É absurdo que alguém seja obrigado a utilizar um plano de saúde que não lhe satisfaz. Então vale mais o comércio do que a vida - questionou a secretária de Estado de Proteção e Defesa do Consumidor, Cidinha Campos.
Ela complementa:
O mais lamentável é que essa não era uma visão dos donos dos planos de saúde, o que já era de se esperar. A ANS, o órgão que deveria defender a saúde do brasileiro, estava na verdade cuidando da saúde financeira dos planos de saúde.
Atendimento equilibrado
A ANS esclarece que as regras sobre rescisão de contrato de planos coletivos empresariais ou por adesão expressas no artigo 17 da Resolução Normativa 195 são válidas para as operadoras de planos de saúde e para pessoas jurídicas contratantes. Segundo a agência, o beneficiário tem todo o direito de sair do plano de saúde a qualquer momento, seja de plano coletivo empresarial, coletivo por adesão ou individual/familiar.

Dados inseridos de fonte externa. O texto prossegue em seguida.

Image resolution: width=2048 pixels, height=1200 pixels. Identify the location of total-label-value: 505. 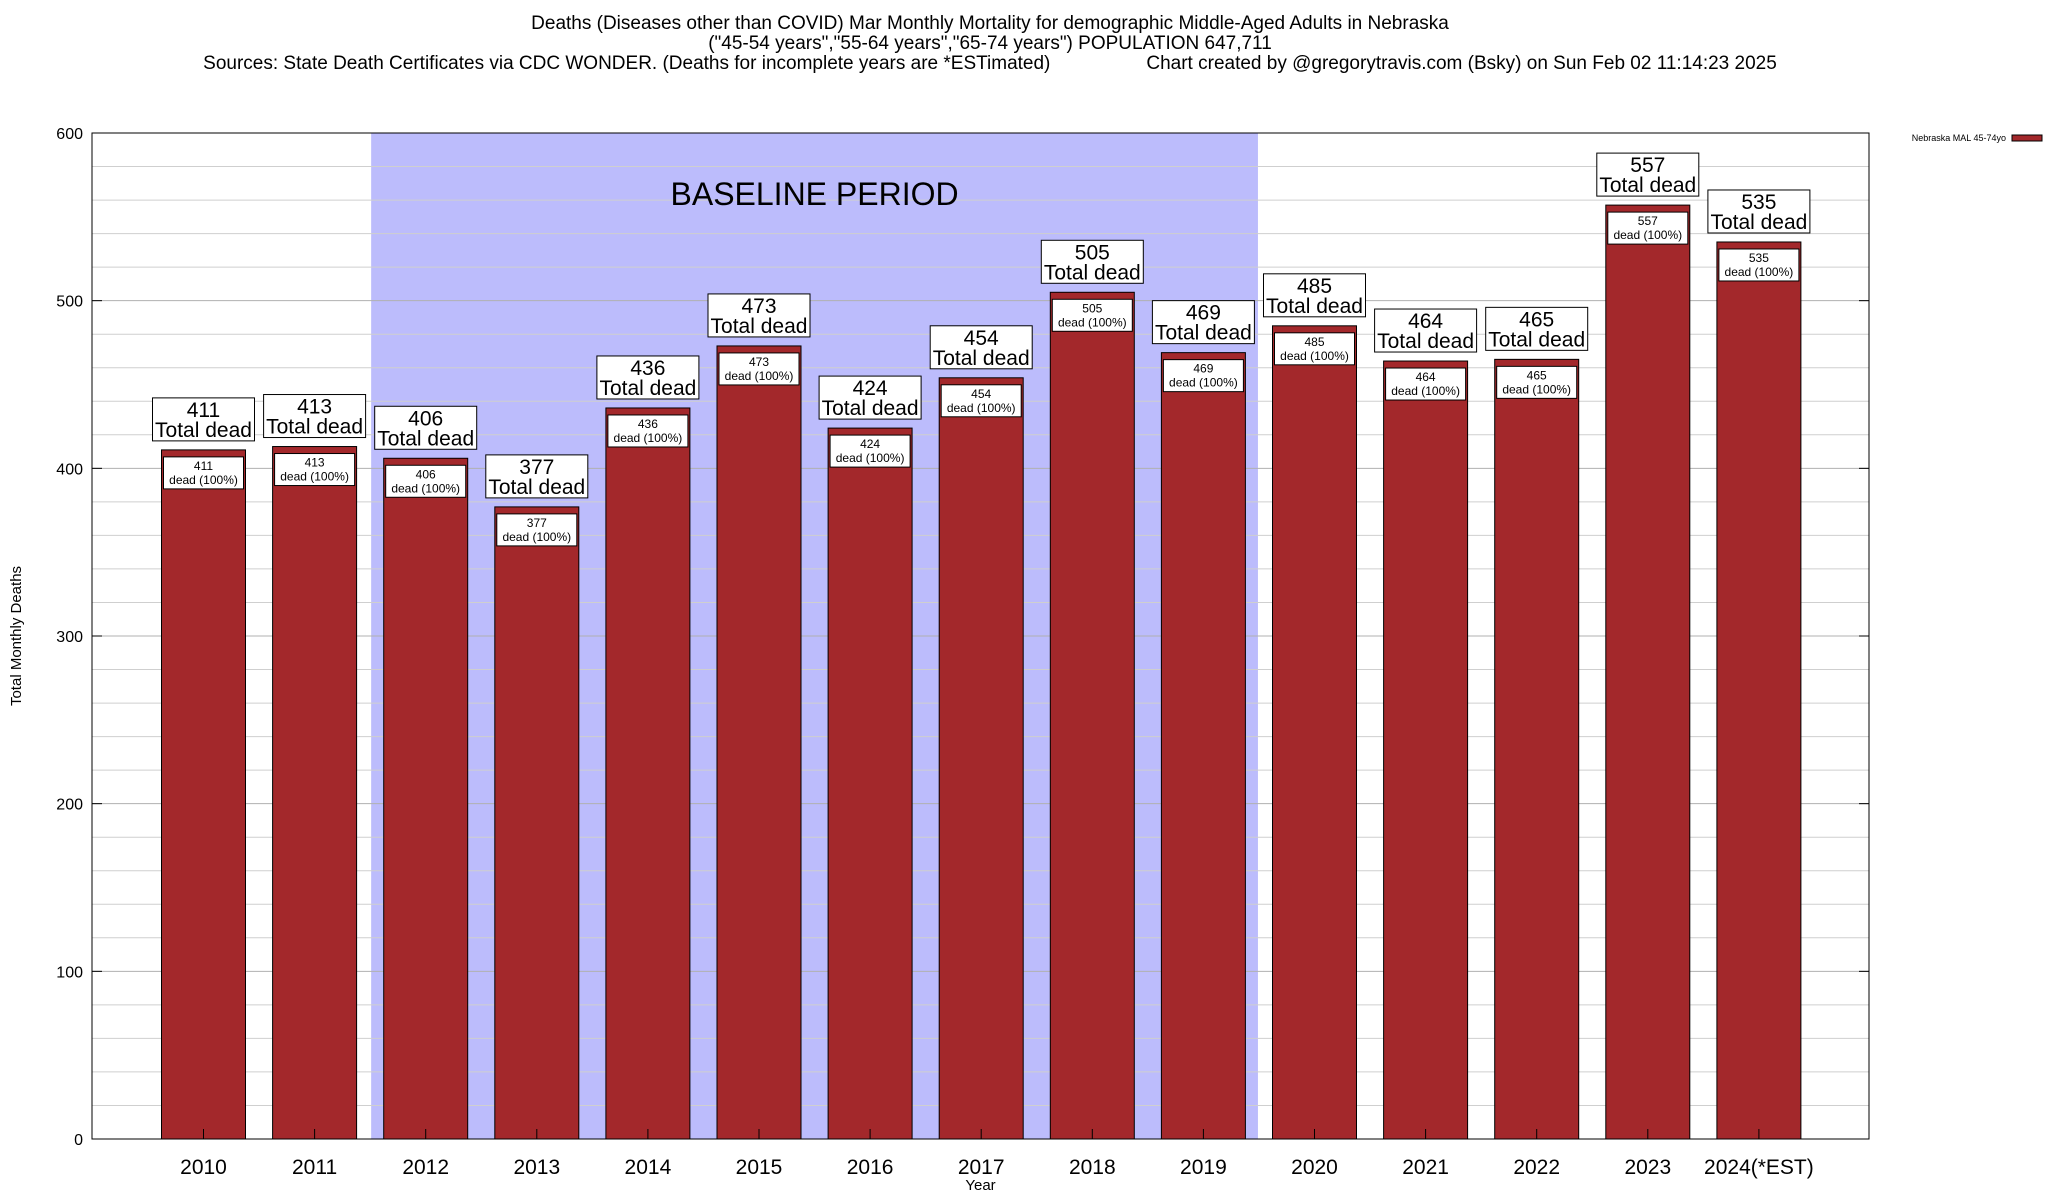
(1092, 252).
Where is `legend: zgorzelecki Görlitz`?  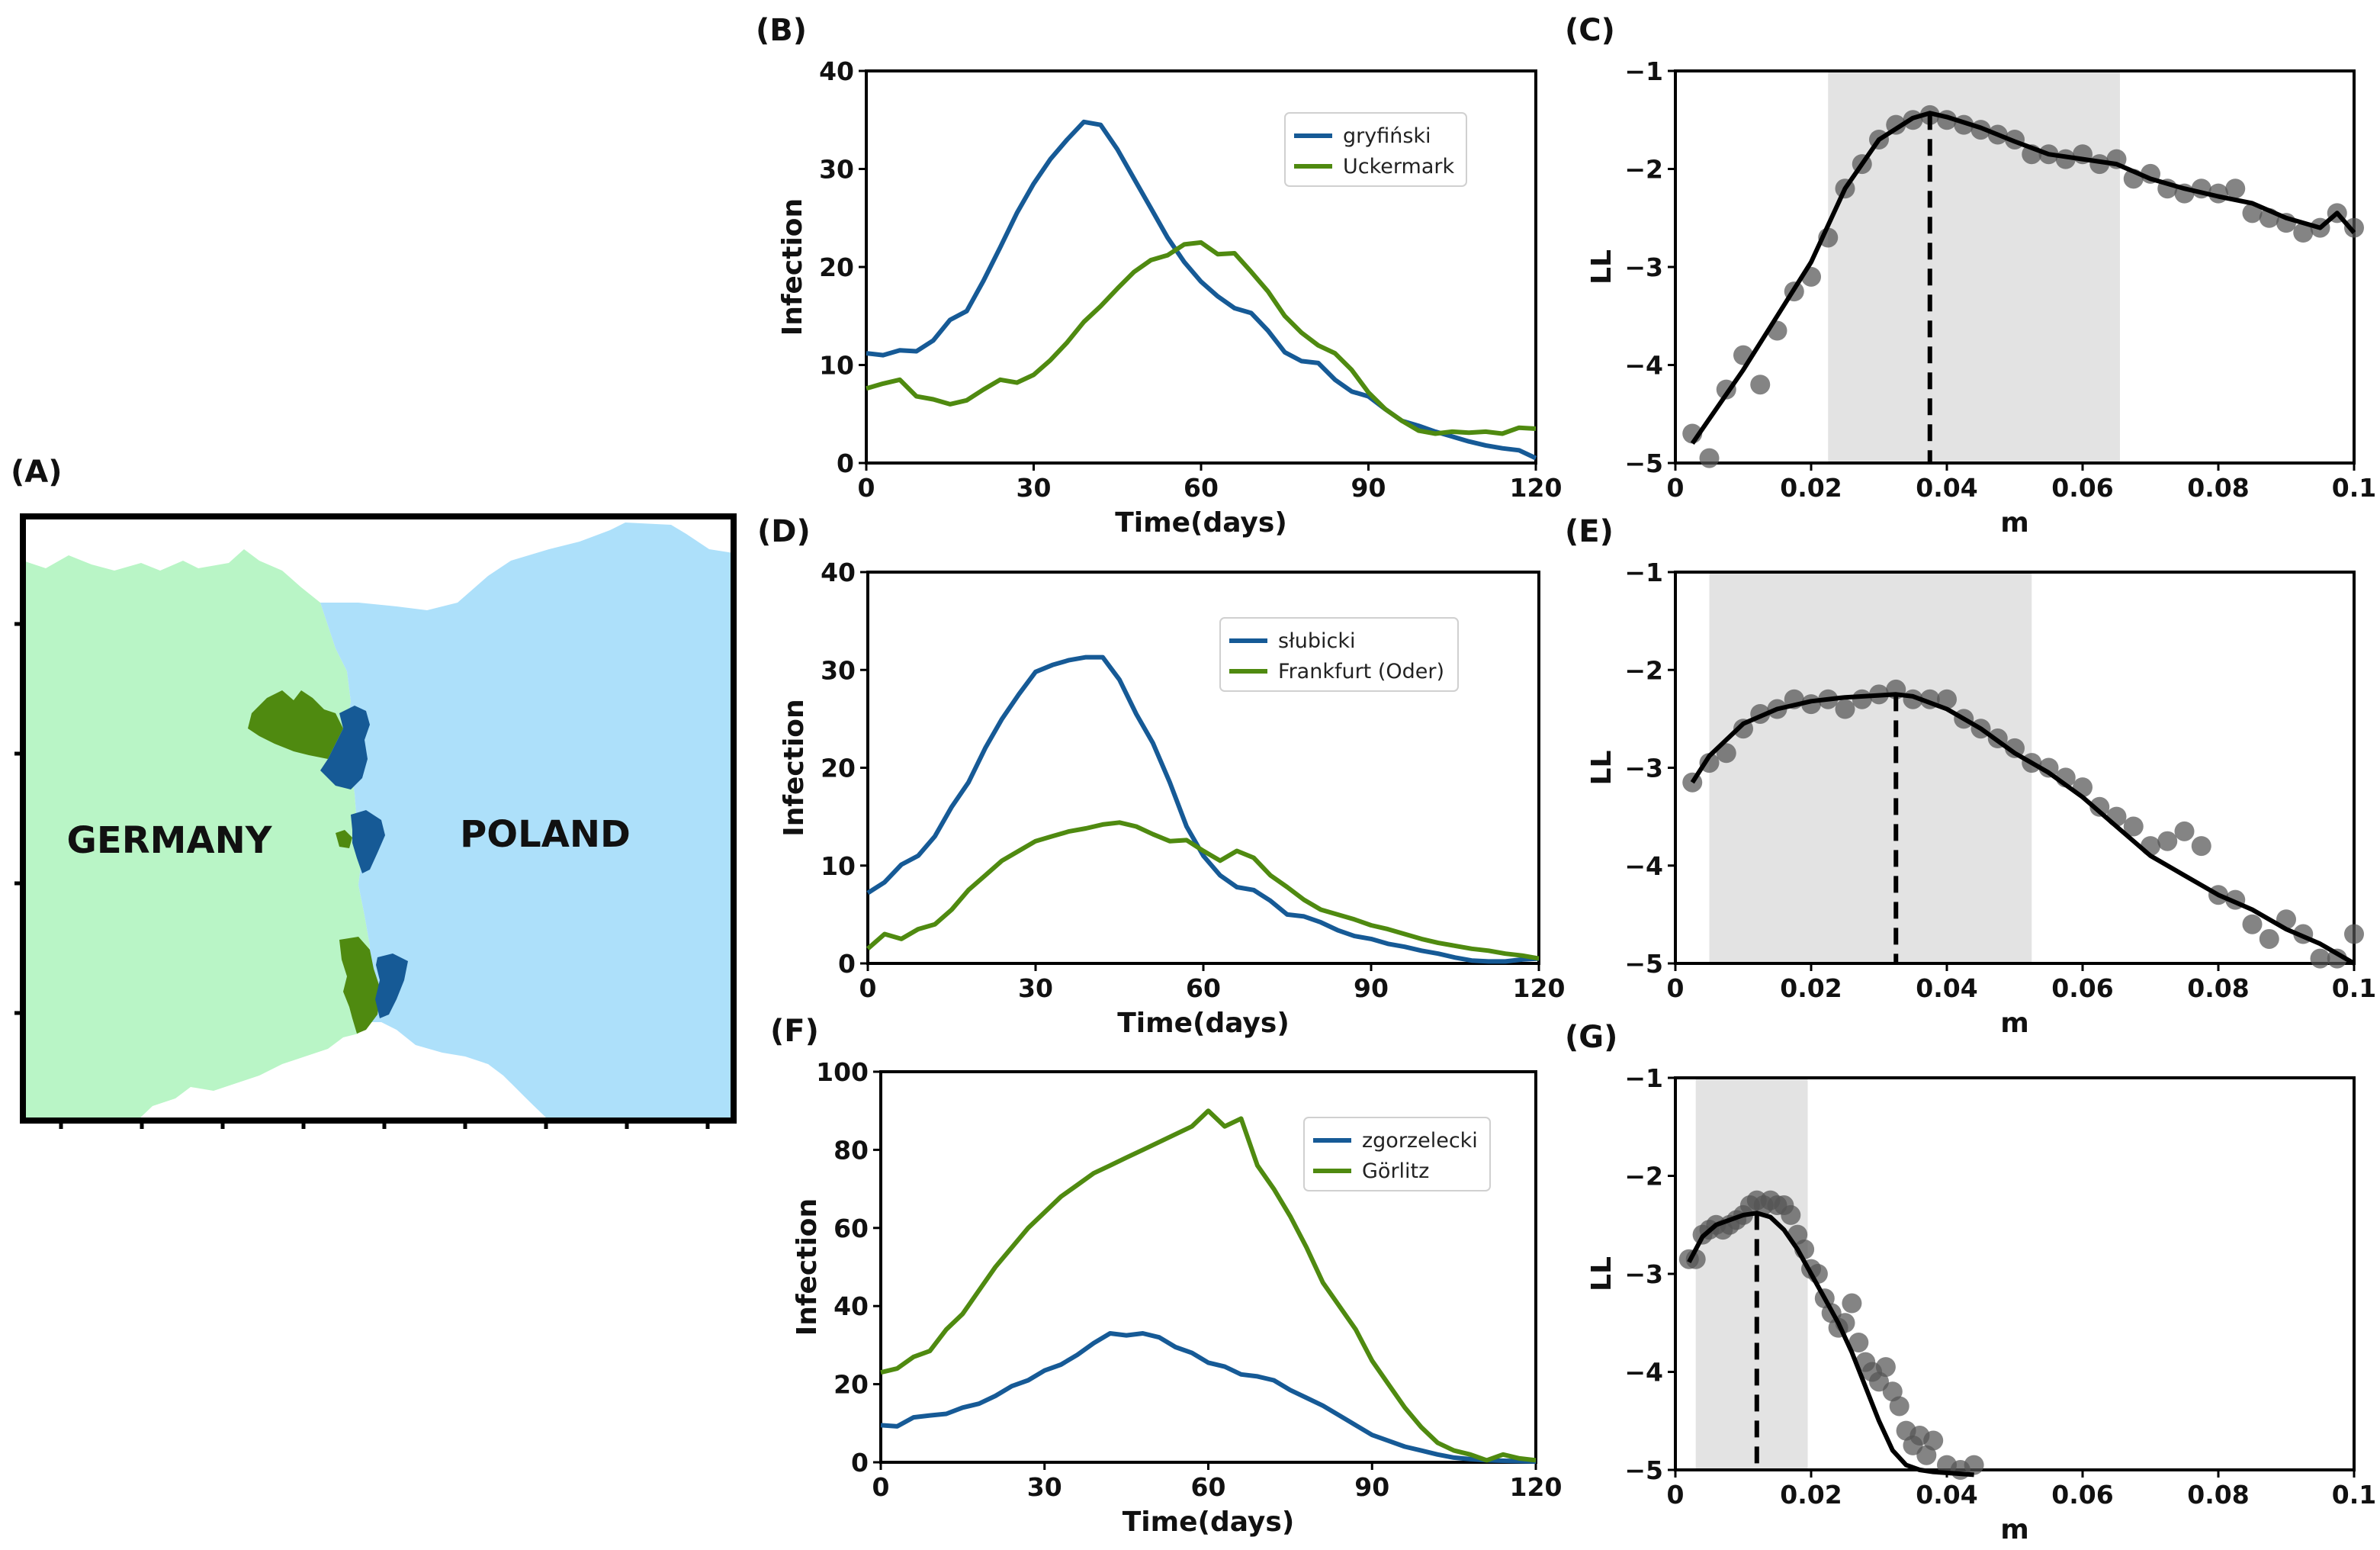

A reguladora explica que o artigo tem o objetivo de proteger o consumidor, já que ao identificar o aumento da demanda por procedimentos e internações, o que elevaria os custos, a operadora poderia, a qualquer momento, rescindir o contrato no momento de maior necessidade do beneficiário.
A ANS informa que não foi notificada oficialmente, mas adianta que irá recorrer em razão do entendimento equivocado a respeito da norma. A agência ressalta que a sentença não produz efeitos imediatos
A Abramge, associação que representa as operadoras de planos de saúde, informou que as boas práticas de mercado fazem parte de suas atribuições e que decisões judiciais são cumpridas. "O modelo de contrato sancionado pela ANS visa garantir a sustentação do sistema de saúde suplementar, que tem como objetivo principal, o atendimento equilibrado de todos os beneficiários de planos de saúde", diz o comunicado enviado pela entidade.